Payment security is an ongoing concern for those who make payments in-person, online, and through their mobile devices. But, it becomes an even greater worry for the businesses that accept payments and become liable for any security breaches or fraud. According to a report by the Identity Theft Resource Center, although the number of U.S. data breach decreased 23 percent from 2017 to 2018, the number of exposed records increased 126 percent year over year. That pressure to provide the most secure payment process possible has companies continually seeking better security technology.
There are two points in the payment process where sensitive cardholder data is at the greatest risk of exposure or theft. The first is pre-authorization when the merchant has the consumer’s data and it is being sent or waiting to be sent to the acquirer/processor. The second is post-authorization when cardholder data has been sent back to the merchant with the authorization response from the acquirer/processor.
Tokenization is one security solution that addresses both these vulnerabilities and is now going mainstream in terms of its adoption rate. Here’s why a business should consider adding this security technology to their payment process.
What is Tokenization?
Tokenization involves replacing the sensitive data involved in a payment transaction with some type of replacement value that represents what was in that data. Should a hacker attempt to take that data, they will only receive these replacement information in the form of unique identification symbols that is of no value to them.
The process of tokenization involves a token vault that stores the primary account information that the thieves want but cannot access. Once the card issuer provides authorization for payment, a unique token number with an expiration data is created and returned to the merchant’s payment system rather than the primary account number. After it is used, this token is no longer usable.
To illustrate how tokenization differs from encryption, it is encryption that uses an algorithm to create an encrypted code. However, that code can be decoded if a hacker can crack the algorithm. This is nearly impossible to do with tokenization.
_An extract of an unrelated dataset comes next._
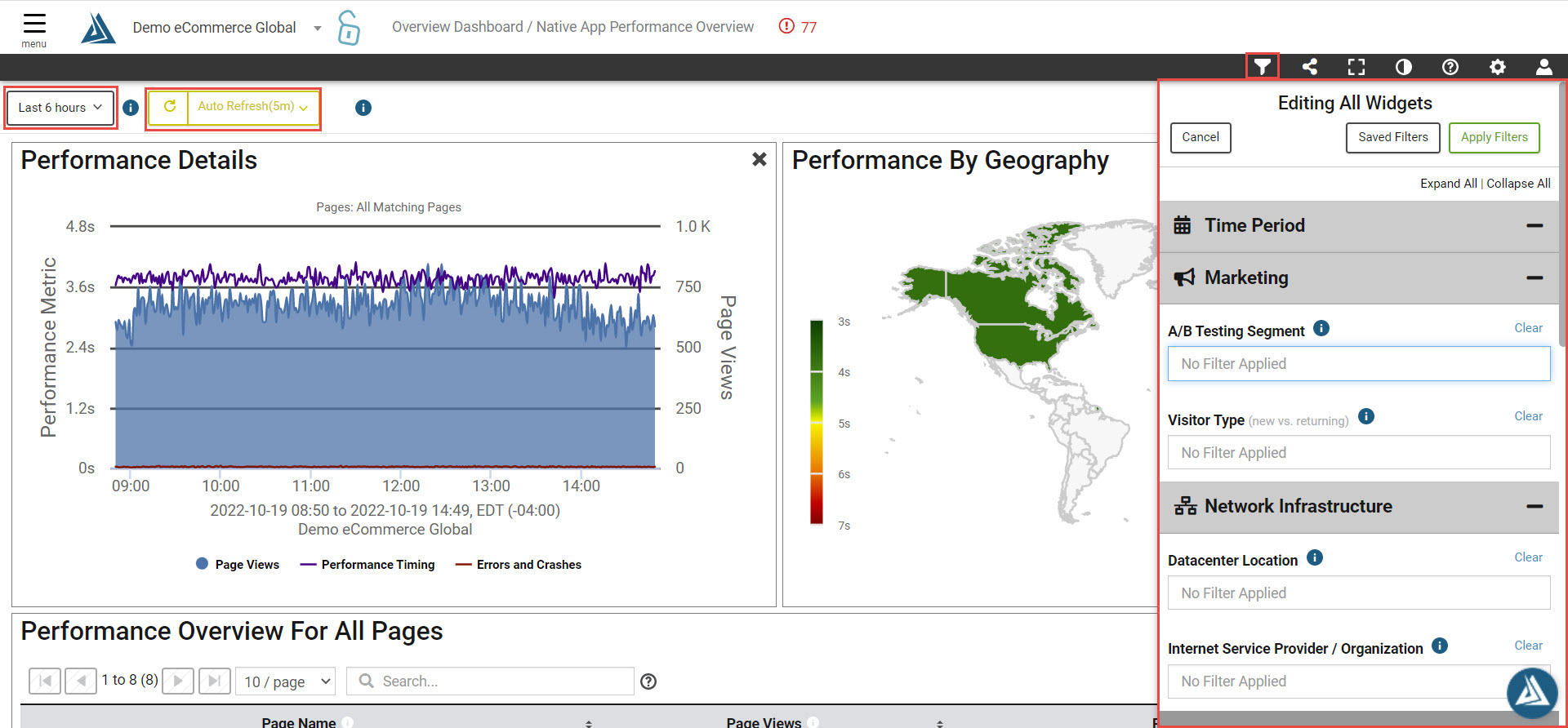Open the user profile icon
The image size is (1568, 728).
[1544, 67]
Benefits of Tokenization Adoption
Besides adding a layer of security to credit card transactions, tokenization offers a seamless experience that consumers want. Those using it have reported lower subscription churn and heightened security that improves brand reputation and trust.
There is growing capability to also align the same token to an individual’s credit card even after the 16-digit number on that credit card has expired. This means that merchants already have an individual’s payment information and keep billing for things like subscriptions in a seamless way despite an expiration of the physical credit card. Then, consumers don’t have to update their personal details, which often can add up to numerous merchants. Time is money, and customers appreciate not having to spend their time on such tasks.
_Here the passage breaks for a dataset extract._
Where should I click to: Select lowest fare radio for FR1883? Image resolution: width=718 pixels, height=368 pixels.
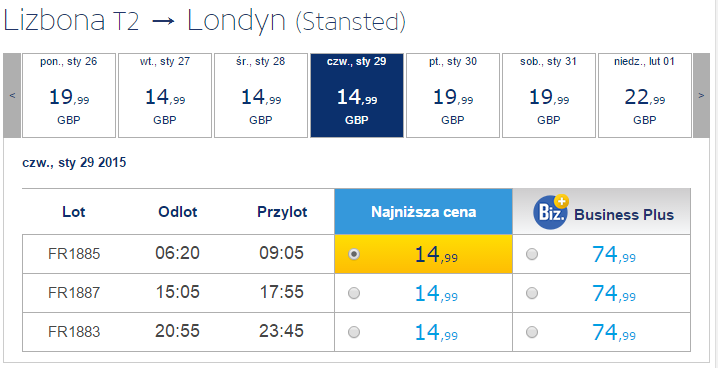pos(354,332)
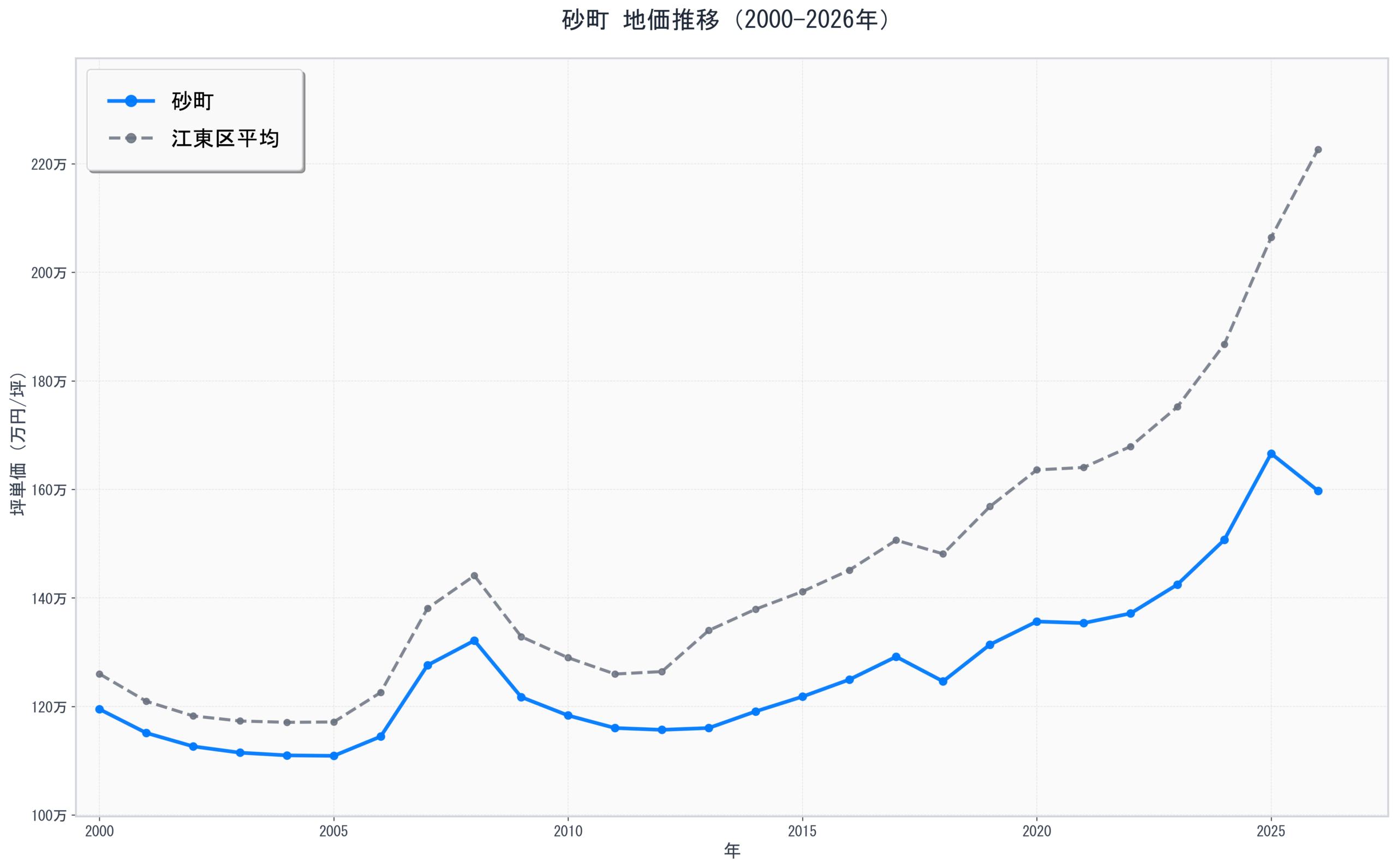Image resolution: width=1397 pixels, height=868 pixels.
Task: Pick the 砂町 lowest point at 2005
Action: click(333, 756)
Although there is no guarantee that tokenization will protect a merchant from a breach, it does minimize the financial impact for both consumers and merchants. Tokenization helps merchants comply with the global Payment Card Industry Data Security Standard (PCI DASS).
Also, tokenization works with most current point-of-sale equipment and mPOS, e-wallets, and payment apps. Tokens have become a preferred security tool for contactless payment applications like the magnetic technology used in Samsung Pay, Apple Pay, and Android Pay as well as NFC (near-field communication) and sound-based payment systems.
But, that’s not all in terms of the benefits of adopting tokenization. With network tokenization, you get a more detailed view of how customers behave, including improving how you track their purchase behavior across devices. This can provide an additional way to personalize your marketing efforts and loyalty programs for better results. You’ll also be able to customize the checkout experience for all payment channels.
Signs of Mass Adoption
Tokenization is becoming a mainstream payment security solution. For example, the Forrester Wave Data Security and Privacy Report listed it as one of the highest business value investments to make. Also, trusted business publications like Forbes called it one of the hottest data security technologies available.
Now, major card companies like Visa, Mastercard, and American Express have incorporated their own token system. Third-party payment gateways, including BluePay, offer payment protection through tokenization.
Time to Explore Your Options
If you accept payments of any kind from your customers, then this is the time to research and understand how tokenization can lower the risk for you and your customers.